つかまりをライ角で補正していなさそうなアスリート向けのもので計算すると、
SRIXON Z585ドライバー 45.25インチ58度 手元高さ97.5cm
Z F85フェアウェイウッド 7W 42インチ60.5度 92.8cm
Z585アイアン 5番 38インチ61度 84.4cm
Z585アイアン PW 35.5インチ63.5度 80.7cm
このままだとドライバーとPWの手元高さが17cmも違いますが、おそらくトウダウンの差で相殺になります。もっとフラットに構えてフラットに振り、トウダウンを加味するとヘッドが地面と平行でインパクトすると考えられます。
ドライバーでsin(47.5度)でやっと84.7cmになりますので、手元の高さを同じくらいにするにはインパクトライ角は47.5度にならないといけません。設計ライ角が58度なら10.5度のトウダウン。同様に42インチの7Wだとインパクトライ角は52.5度(8度トウダウン)で手元高さ84.6cmになります。

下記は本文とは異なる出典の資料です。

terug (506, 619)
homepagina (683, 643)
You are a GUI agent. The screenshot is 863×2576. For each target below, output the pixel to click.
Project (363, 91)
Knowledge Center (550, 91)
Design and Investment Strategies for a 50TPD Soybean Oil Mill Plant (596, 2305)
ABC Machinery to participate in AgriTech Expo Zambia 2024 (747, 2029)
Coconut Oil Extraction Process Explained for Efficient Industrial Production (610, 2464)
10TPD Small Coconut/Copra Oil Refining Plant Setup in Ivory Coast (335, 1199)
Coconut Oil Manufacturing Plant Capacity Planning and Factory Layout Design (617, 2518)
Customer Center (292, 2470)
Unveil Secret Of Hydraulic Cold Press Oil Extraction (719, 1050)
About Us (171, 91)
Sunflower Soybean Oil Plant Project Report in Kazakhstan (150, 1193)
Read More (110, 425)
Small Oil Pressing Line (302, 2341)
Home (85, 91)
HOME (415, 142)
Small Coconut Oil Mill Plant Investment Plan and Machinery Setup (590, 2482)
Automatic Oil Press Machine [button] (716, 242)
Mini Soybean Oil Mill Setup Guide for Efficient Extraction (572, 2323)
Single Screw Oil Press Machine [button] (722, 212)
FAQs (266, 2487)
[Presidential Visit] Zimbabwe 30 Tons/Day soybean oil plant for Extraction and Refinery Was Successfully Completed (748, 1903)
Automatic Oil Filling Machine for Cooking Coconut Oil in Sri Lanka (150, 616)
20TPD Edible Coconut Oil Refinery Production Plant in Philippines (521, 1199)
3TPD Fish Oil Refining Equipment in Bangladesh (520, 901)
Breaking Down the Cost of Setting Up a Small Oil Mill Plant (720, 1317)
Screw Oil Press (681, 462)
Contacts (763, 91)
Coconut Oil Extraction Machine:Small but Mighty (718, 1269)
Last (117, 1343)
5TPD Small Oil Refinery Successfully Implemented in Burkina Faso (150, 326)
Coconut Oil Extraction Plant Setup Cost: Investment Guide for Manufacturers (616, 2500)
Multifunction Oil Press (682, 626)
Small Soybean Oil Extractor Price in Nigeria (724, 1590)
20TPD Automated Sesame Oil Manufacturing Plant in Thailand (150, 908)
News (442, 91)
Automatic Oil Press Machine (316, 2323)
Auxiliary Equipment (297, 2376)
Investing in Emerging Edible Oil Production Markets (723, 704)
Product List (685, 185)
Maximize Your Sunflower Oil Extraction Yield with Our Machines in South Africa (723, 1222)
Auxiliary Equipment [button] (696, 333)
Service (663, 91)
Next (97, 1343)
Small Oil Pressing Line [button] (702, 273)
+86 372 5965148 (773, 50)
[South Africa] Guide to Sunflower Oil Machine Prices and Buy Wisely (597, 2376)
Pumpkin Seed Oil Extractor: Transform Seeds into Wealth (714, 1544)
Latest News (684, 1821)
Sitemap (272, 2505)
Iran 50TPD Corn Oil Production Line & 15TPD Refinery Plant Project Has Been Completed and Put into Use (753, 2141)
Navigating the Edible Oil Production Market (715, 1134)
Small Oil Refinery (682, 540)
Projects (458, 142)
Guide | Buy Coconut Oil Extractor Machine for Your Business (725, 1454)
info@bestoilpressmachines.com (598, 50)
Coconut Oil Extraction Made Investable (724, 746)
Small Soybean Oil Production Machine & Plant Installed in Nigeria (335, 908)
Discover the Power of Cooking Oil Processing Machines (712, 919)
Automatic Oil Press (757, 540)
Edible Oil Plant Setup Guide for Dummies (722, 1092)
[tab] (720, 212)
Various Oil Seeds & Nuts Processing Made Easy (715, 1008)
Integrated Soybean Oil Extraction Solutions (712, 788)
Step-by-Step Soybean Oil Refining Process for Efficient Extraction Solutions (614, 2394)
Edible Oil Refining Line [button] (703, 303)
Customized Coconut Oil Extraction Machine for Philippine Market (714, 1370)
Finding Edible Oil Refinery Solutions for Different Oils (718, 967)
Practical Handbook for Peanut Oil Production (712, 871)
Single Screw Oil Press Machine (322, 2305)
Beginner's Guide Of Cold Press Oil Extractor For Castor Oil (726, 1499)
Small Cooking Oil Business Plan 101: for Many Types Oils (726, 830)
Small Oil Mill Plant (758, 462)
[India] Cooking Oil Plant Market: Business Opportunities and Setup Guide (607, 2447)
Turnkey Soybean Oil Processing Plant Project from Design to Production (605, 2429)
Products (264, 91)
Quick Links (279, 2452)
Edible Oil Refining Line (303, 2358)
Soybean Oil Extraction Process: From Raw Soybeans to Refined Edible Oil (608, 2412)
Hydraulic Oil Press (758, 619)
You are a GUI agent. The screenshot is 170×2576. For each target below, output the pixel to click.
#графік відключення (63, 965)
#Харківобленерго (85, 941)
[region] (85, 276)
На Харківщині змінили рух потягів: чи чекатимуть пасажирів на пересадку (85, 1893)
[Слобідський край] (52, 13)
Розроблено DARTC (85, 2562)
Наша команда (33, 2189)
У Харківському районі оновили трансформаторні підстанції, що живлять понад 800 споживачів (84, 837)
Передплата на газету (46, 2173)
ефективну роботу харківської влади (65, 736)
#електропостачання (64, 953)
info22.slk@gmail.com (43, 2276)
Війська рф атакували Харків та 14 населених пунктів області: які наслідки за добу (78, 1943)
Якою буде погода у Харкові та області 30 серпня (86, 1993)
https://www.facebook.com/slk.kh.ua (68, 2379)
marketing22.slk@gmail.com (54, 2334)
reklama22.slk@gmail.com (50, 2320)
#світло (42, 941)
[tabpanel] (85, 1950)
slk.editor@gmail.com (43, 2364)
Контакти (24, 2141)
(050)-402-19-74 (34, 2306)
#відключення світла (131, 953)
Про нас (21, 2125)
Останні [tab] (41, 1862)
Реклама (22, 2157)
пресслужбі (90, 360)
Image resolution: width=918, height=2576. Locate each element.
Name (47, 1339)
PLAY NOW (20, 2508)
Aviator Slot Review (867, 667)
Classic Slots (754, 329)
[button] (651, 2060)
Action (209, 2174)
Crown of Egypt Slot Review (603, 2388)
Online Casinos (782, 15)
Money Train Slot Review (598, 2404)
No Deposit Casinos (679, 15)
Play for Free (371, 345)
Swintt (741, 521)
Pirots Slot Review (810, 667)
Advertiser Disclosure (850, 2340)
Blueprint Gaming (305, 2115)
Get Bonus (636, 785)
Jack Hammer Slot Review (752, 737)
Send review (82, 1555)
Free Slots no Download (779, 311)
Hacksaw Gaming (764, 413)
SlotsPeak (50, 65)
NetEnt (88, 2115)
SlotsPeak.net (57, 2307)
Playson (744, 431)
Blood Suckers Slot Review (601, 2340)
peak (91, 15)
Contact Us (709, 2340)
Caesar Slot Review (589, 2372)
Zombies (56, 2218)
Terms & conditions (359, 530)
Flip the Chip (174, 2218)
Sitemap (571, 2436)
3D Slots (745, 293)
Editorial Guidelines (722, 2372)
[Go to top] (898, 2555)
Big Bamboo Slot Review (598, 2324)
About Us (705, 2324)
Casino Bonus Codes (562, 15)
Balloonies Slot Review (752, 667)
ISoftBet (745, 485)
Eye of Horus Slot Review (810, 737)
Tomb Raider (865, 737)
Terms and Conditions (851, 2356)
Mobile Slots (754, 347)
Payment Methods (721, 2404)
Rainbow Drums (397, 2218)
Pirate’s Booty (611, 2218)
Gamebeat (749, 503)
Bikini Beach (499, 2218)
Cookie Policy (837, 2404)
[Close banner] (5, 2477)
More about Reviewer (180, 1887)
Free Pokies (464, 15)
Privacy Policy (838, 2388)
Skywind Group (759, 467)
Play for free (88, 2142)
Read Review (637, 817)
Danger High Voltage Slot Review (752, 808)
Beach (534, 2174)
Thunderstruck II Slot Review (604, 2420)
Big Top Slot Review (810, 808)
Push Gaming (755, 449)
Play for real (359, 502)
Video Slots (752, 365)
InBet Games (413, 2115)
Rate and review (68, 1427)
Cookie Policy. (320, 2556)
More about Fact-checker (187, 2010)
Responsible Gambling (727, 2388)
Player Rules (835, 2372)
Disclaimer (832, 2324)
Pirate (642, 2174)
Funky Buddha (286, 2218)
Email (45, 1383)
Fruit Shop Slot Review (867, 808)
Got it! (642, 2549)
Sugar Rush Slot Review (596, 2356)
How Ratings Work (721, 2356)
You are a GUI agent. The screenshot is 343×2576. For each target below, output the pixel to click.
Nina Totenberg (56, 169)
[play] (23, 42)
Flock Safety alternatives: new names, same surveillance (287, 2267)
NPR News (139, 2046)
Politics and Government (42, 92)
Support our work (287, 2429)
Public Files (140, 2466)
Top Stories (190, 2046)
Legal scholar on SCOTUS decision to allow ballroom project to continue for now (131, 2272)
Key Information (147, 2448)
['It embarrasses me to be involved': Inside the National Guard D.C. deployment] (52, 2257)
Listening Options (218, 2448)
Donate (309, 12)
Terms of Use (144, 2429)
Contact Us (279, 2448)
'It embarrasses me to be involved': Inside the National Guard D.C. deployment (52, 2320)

もちろん手元高さが同じでも、短いクラブと長いクラブではハンドダウンの度合いが変わってきますので違和感が出るはずです。インパクトライ角47.5度と便宜上トウダウンゼロにした5番アイアンの61度では、ハンドダウンの角度も13.5度以下にはなるでしょうけどそこそこ違いが出てくるでしょう。
ついでに35.5インチのPWで2度ライ角調整をしたら手元の高さがどうなるか計算してみます。先ほどのスリクソンの標準63.5度だと80.7cm、61.5度に寝かせると79.2cm、65.5度に立てると82.1cmとなります。今までのことを考えると手元が1.5cm上下にずれるくらいは許容範囲でしょうか。PWなんて5Iより手元が4cm弱低くなるわけですし。
こんな風に考えると(上記の計算が正しければですが)、実際我々は手元高さ、ハンドダウンの角度をそこそこ変化させてアドレスしているということでしょうか。そしておそらくスイングプレーンも自然に傾きが変わっているのでしょう。これ結構番手間で球筋の差が出る原因になりそうです。
スイングプレーンの角度が番手によって変わることを前提とすると、おそらく出球が左右にぶれるのはライ角それ自体より他の要因が大きいように思えます。構えた時に違和感があってそれでスイングが変化するとか、かなりトウが浮いた状態でインパクトするとか、軽すぎて振り遅れの反対が起きているとか(この場合ヘッドに鉛を数グラム貼ると改善します)。
以上、長々と机上の空論を書いてみました。三角関数は仕事では使っておりませんので、計算間違いとか考え間違いがあるかもしれませんのでご指摘いただければと思います。